*** Opening SELECTED PASSAGE ***

Goldkorn adds that many Chinese would visit President Obama's webpage simply because it is such a novelty to leave comments for a well-known top leader, because they do not have the same opportunities in their own country. But he warns that these comments do not accurately represent public opinion throughout the country.

"It shows you one aspect of public opinion as held by very high-tech savvy Internet users, most of whom are in their 20s or 30s," he said. "To read it as what all people in China are thinking, it would be wrong."
Like Osnos, Goldkorn suggests that there is a different meaning in the comments than may appear to some. But in this case, Goldkorn believes the comments are more representative of people having fun than of any deeply held political views.

Both cases involve online comments left (presumably) by Chinese directed toward foreign governments and their representatives. However, Osnos and Goldkorn interpret the motivations for the comments very differently. Given that these are examples of two different events with two different sets of comments, it could be that both interpretations are correct. It could also be that Osnos and Goldkorn would reach identical interpretations for the same set of comments. What I most want to emphasize, though, is that I doubt many casual observers not familiar with China would have on their own discerned these potential interpretations. Regardless of whether they are ultimately correct, both Osnos and Goldkorn have a familiarity with China that enables them to provide valuable insights and perspectives.

To be clear, I believe one should be healthily skeptical of broader claims based on online comments in any country. In many cases the comments for an article or a post are not collected in any rigorous manner (or at the very least any such method is not described so that it can be evaluated) to ensure that they are meaningfully representative. And even if they are representative, at best they typically can only be said to represent "online users who are willing to comment publicly about topic X on service Y". That may be interesting, but it is sometimes not the claim being made. In the above examples, Goldkorn is careful to note that public opinion of Internet users cannot be taken as representative of "all people in China", and Osnos limits his comments to the "Chinese online public". Also, I am not sure that Goldkorn would strongly claim the select comments are necessarily representative of Chinese Internet users or that Osnos would disagree that his quotes may truly represent the "Chinese online public who are willing to comment about Putin on Sina Weibo".

*** Closing SELECTED PASSAGE ***

*WORK TO COMPLETE*:
1. Could you rewrite the passage on Chinese online comments, starting at "Goldkorn adds that" and ending at "held political views.", with "comments" swapped out for "remarks"?
2. How would the passage on interpreting Chinese online comments carry on past its final sentence? Write the next part.

*** Opening DATA EXCERPT ***

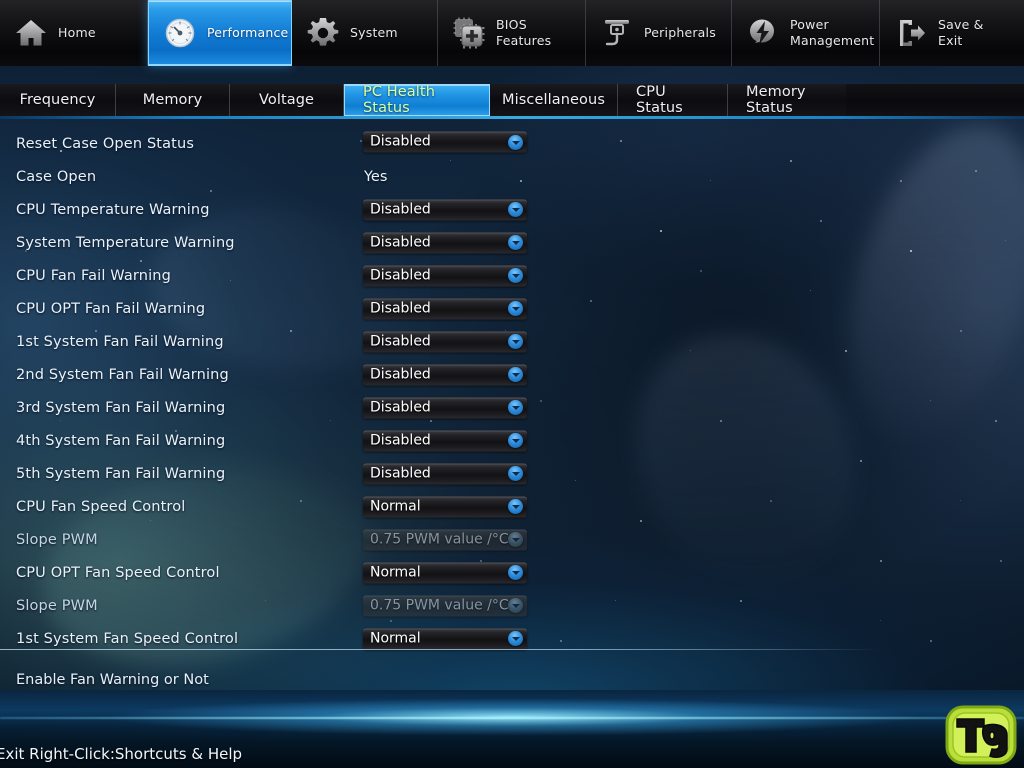  I want to click on bottom-horizon-line, so click(512, 718).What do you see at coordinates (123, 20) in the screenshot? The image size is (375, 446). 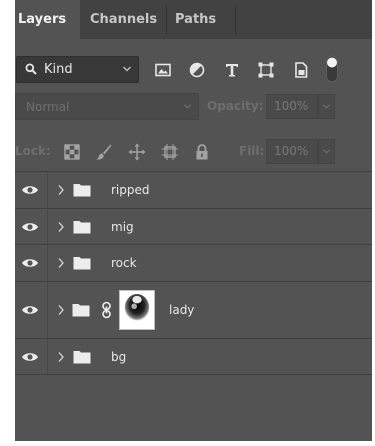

*** Closing DATA EXCERPT ***

*WRITTEN ANSWERS*:
1.
Goldkorn adds that many Chinese would visit President Obama's webpage simply because it is such a novelty to leave remarks for a well-known top leader, because they do not have the same opportunities in their own country. But he warns that these remarks do not accurately represent public opinion throughout the country.

"It shows you one aspect of public opinion as held by very high-tech savvy Internet users, most of whom are in their 20s or 30s," he said. "To read it as what all people in China are thinking, it would be wrong."
Like Osnos, Goldkorn suggests that there is a different meaning in the remarks than may appear to some. But in this case, Goldkorn believes the remarks are more representative of people having fun than of any deeply held political views.

2.
Additionally, I do not mean to suggest that those who are not familiar with China have no role in interpreting online comments. In fact, "outside" perspectives can be invaluable when developed and applied constructively. However, people interpreting on their own the translations of a set of comments from an unfamiliar culture that have been selected in an unclear manner seems to open the door for immense misunderstanding.

There is a certain degree of trust placed on people such as Osnos and Goldkorn, and they have each in their own way sought to earn that trust. In my eyes they are not making any formal research claims in the above cases but instead drawing upon their previous knowledge about China to provide thoughtful analysis regarding a set of collected online comments -- including the judgement as to whether they are meaningfully representative. In their proper context they can add value as part of an ongoing exploration to better understand China.